Packets are routed more slowly for a while as routing tables are rebuilt that reflect the new network configuration, but after a while things are humming along nicely.
This is why it is important for there to always be at least two independent paths from a source network to a destination network in the core of the network. If there are always at least two possible independent routes, we say that a network is a “two-connected network”. A two-connected network can recover from any single link outage. In places where there are a lot of network connections, like the east coast of the United States, the network could lose many links without ever becoming completely disconnected.
But when you are at your home or school and have only one connection, if that connection goes down you are disconnected completely.
At some point the broken link is repaired or a new link is brought up, and the router wants to make best use of the new links. The router is always interested in improving its routing tables, and looks for opportunities to improve its routing tables in its spare time. When there is a lull in communication, a router will ask a neighboring router for all or part of its routing table. The router looks through the neighbor’s tables and if it looks like the other router has a better route to a particular network number, it updates its network table to forward packets for that network number through the link to the router that has a better route.

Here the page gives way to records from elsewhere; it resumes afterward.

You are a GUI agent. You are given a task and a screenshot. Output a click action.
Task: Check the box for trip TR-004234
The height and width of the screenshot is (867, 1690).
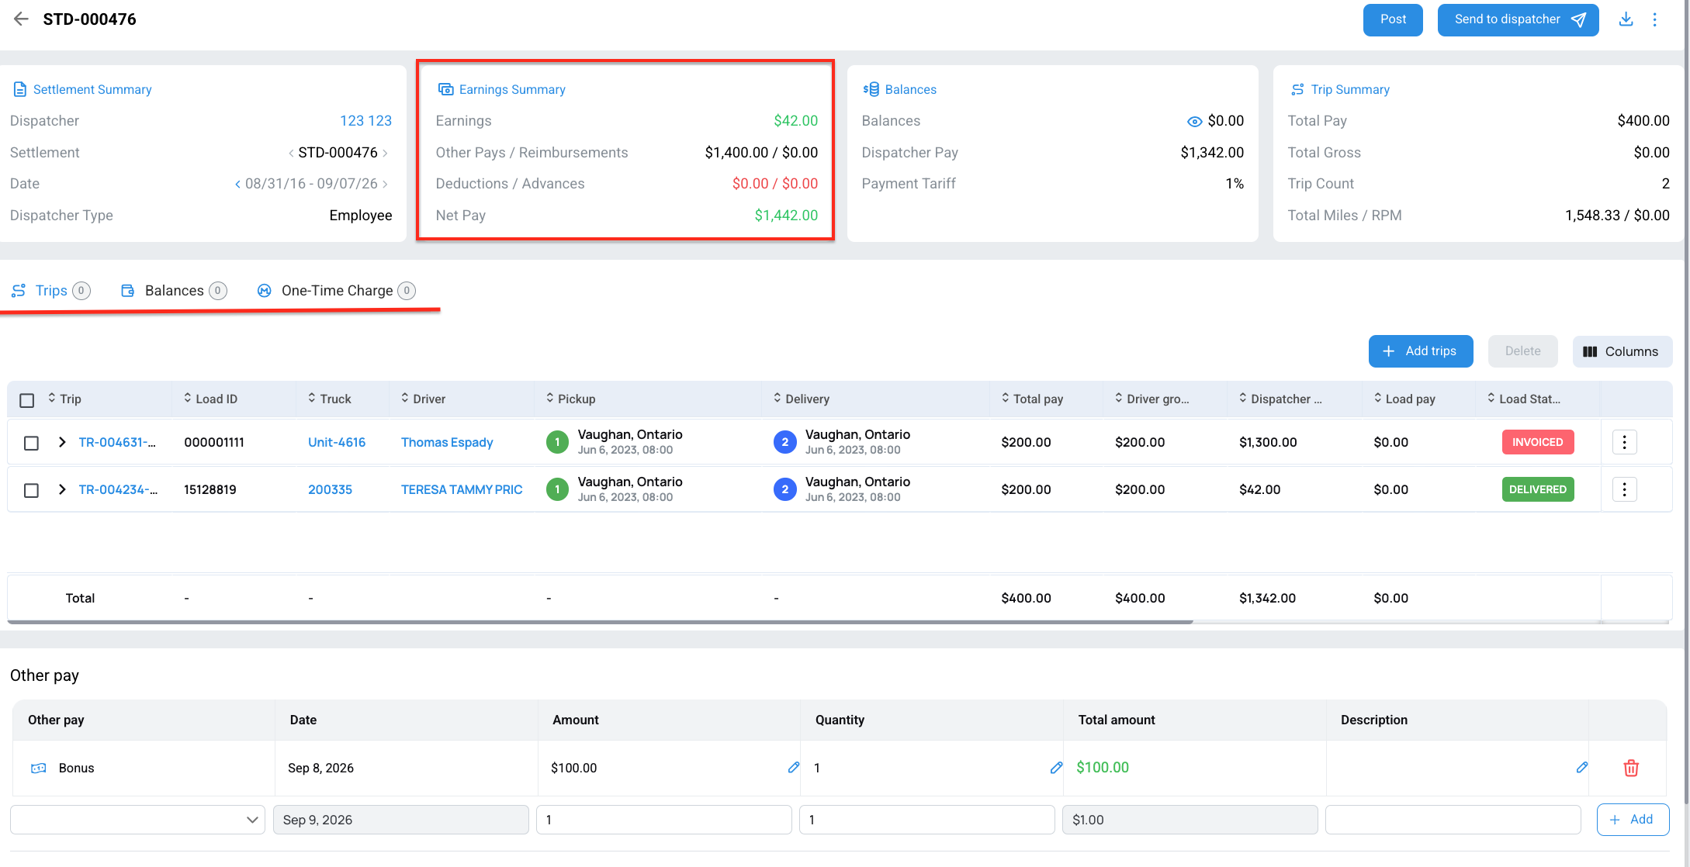click(x=31, y=490)
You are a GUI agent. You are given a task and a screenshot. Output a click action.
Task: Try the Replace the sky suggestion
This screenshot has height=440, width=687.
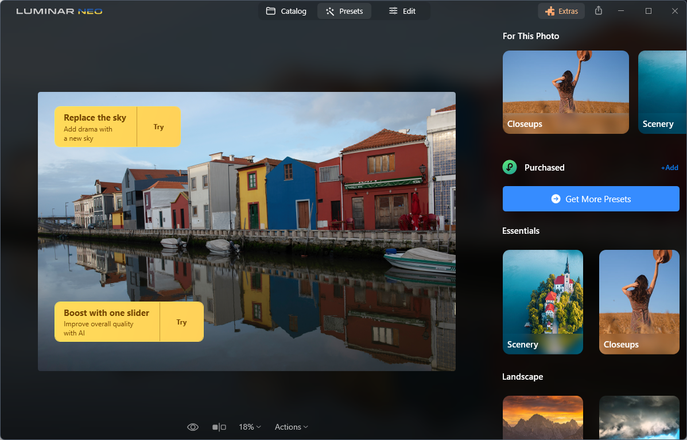pyautogui.click(x=158, y=127)
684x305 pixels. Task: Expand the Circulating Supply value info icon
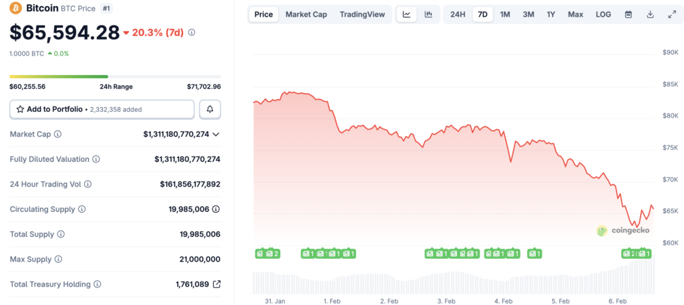[216, 209]
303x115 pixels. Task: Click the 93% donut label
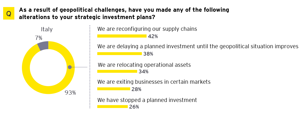(70, 93)
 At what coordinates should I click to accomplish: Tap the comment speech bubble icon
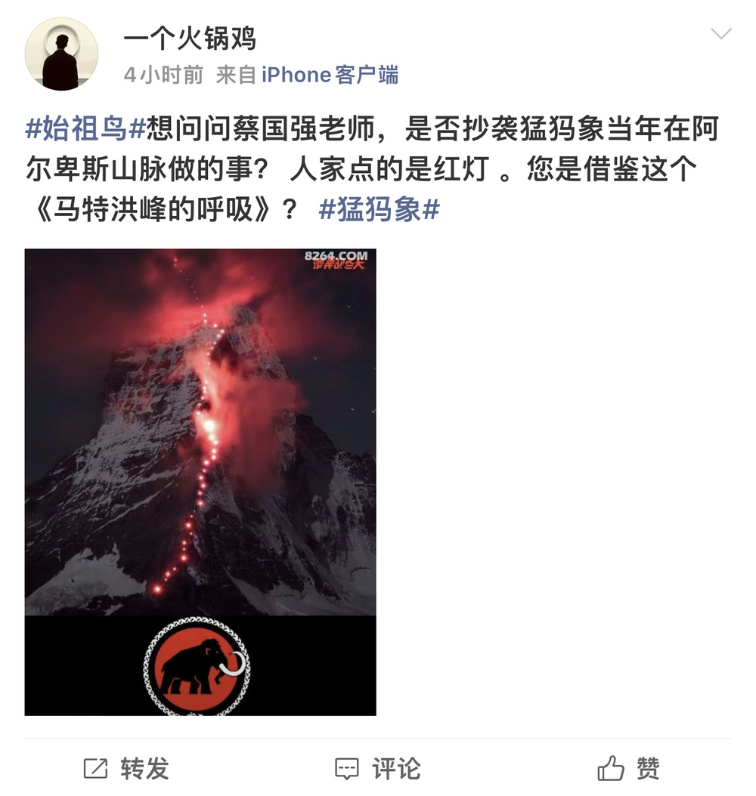(346, 769)
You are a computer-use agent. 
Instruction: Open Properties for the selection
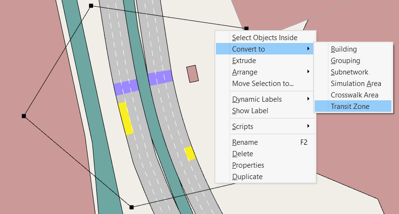coord(248,165)
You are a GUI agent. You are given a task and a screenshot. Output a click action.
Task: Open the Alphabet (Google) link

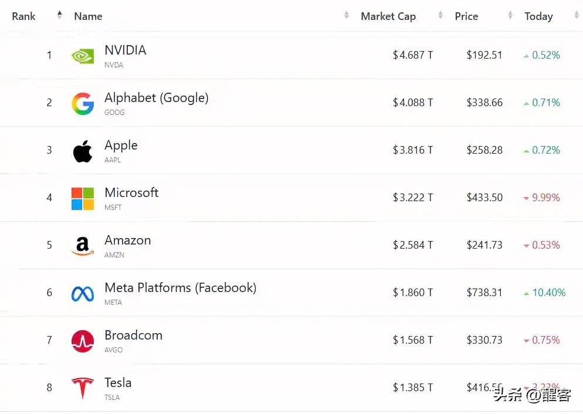click(157, 98)
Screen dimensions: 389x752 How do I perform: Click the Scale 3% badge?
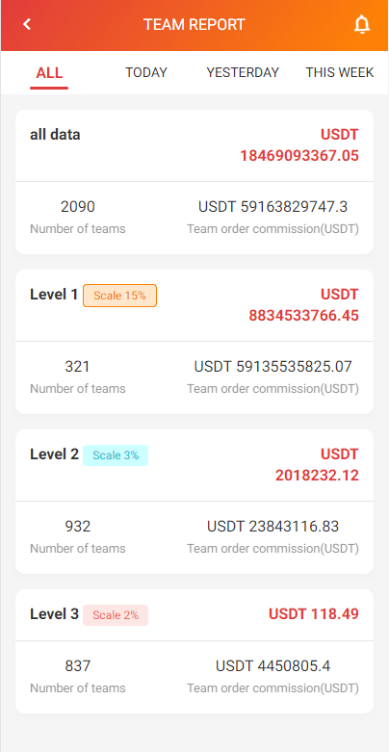coord(116,455)
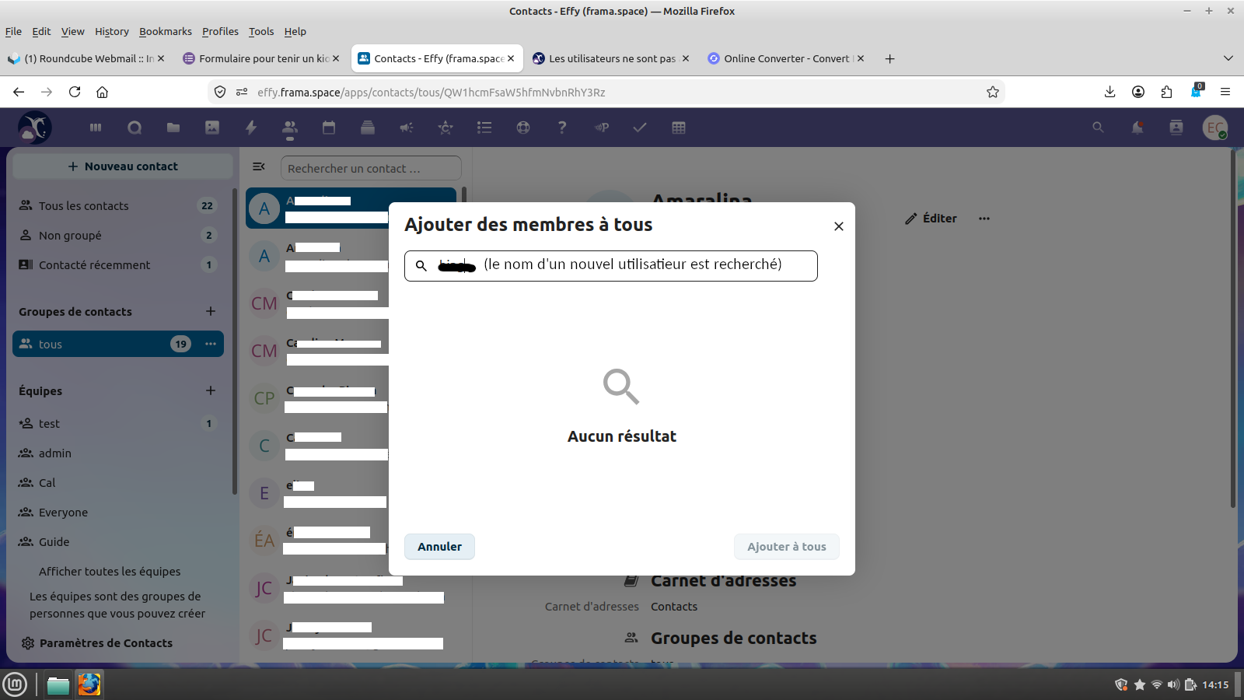This screenshot has width=1244, height=700.
Task: Switch to the Roundcube Webmail tab
Action: point(86,58)
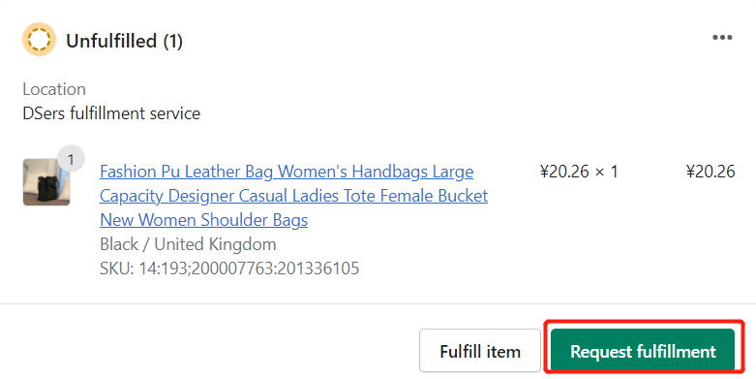Click the DSers fulfillment service location text
The height and width of the screenshot is (379, 756).
point(111,113)
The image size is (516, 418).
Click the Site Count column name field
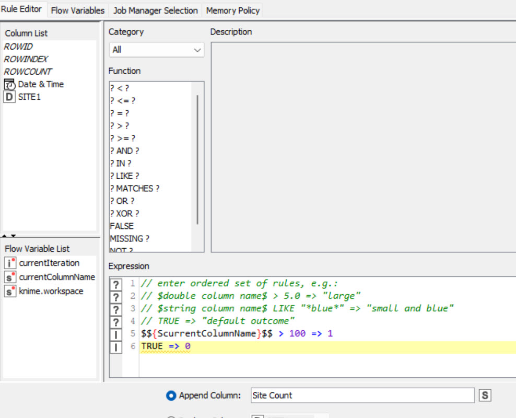(362, 396)

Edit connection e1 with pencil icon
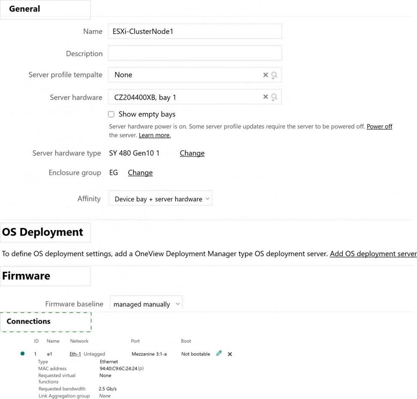(219, 354)
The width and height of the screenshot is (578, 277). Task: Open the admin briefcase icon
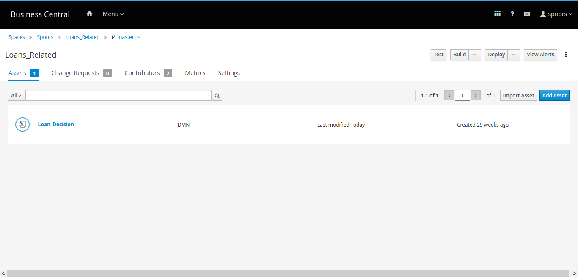pyautogui.click(x=527, y=14)

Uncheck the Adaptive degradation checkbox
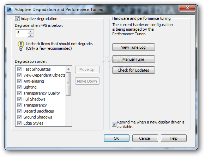pyautogui.click(x=17, y=19)
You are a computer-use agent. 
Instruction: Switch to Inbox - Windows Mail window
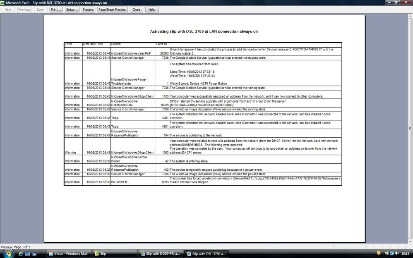(69, 253)
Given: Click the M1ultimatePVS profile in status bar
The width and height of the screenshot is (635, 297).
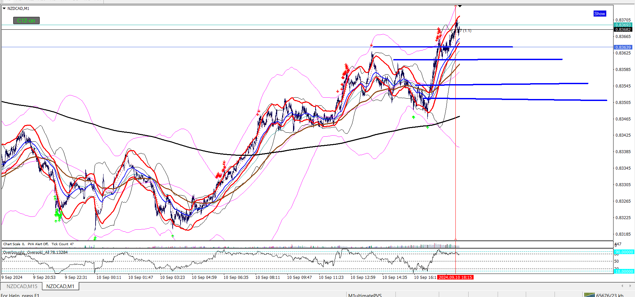Looking at the screenshot, I should [365, 295].
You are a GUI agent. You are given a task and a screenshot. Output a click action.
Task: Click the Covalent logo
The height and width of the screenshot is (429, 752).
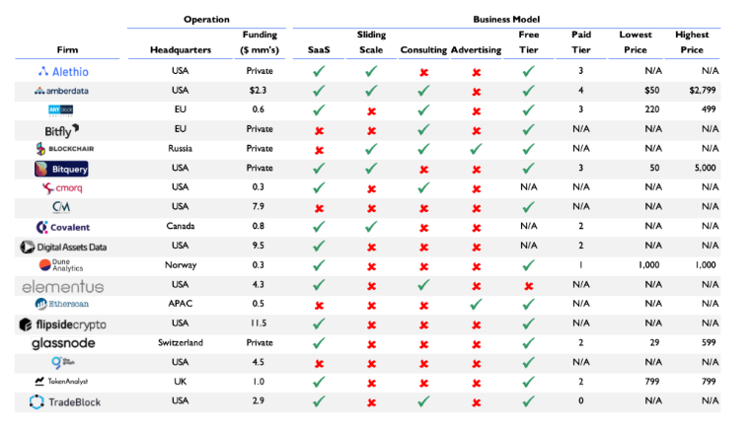(x=62, y=227)
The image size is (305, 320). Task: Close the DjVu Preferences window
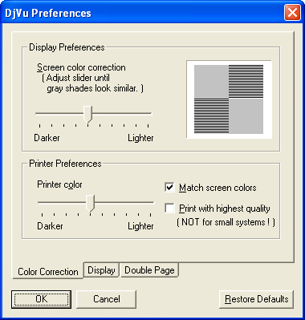(x=292, y=13)
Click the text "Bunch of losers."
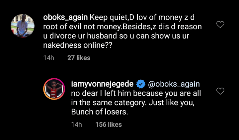This screenshot has width=239, height=140. (99, 112)
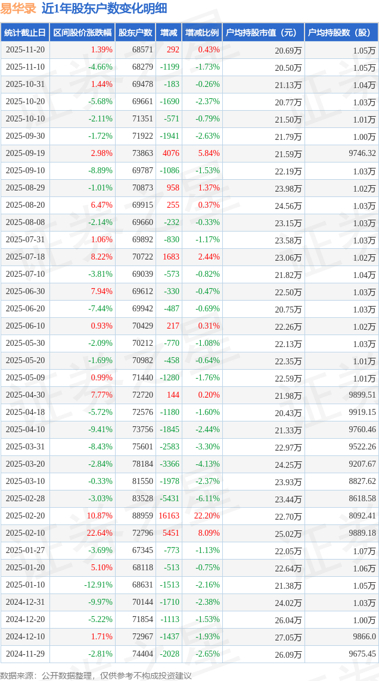Click the 股东户数 column header
This screenshot has height=681, width=379.
tap(135, 33)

With these approaches to outages and the exchange of routing table information, routers can quickly react to network outages and reroute packets from links that are down or slow to links that are up and/or faster. All the while, each router is talking to its neighboring routers to find ways to improve its own routing table. Even though there is no central source of the “best route” from any source to any destination, the routers are good at knowing the fastest path from a source to a destination nearly all the time. Routers are also good at detecting and dynamically routing packets around links that are slow or temporarily overloaded.
One of the side effects of the way routers discover the structure of the network is that the route your packets take from the source to the destination can change over time. You can even send one packet immediately followed by another packet and because of how the packets are routed, the second packet might arrive at the destination before the first packet. We don’t ask the IP layer to worry about the order of the packets; it already has enough to worry about.
We pour our packets with source and destination IP addresses into the Internet much like we would send out a bunch of letters in the mail at the post office. The packets each find their way though the system and arrive at their destinations.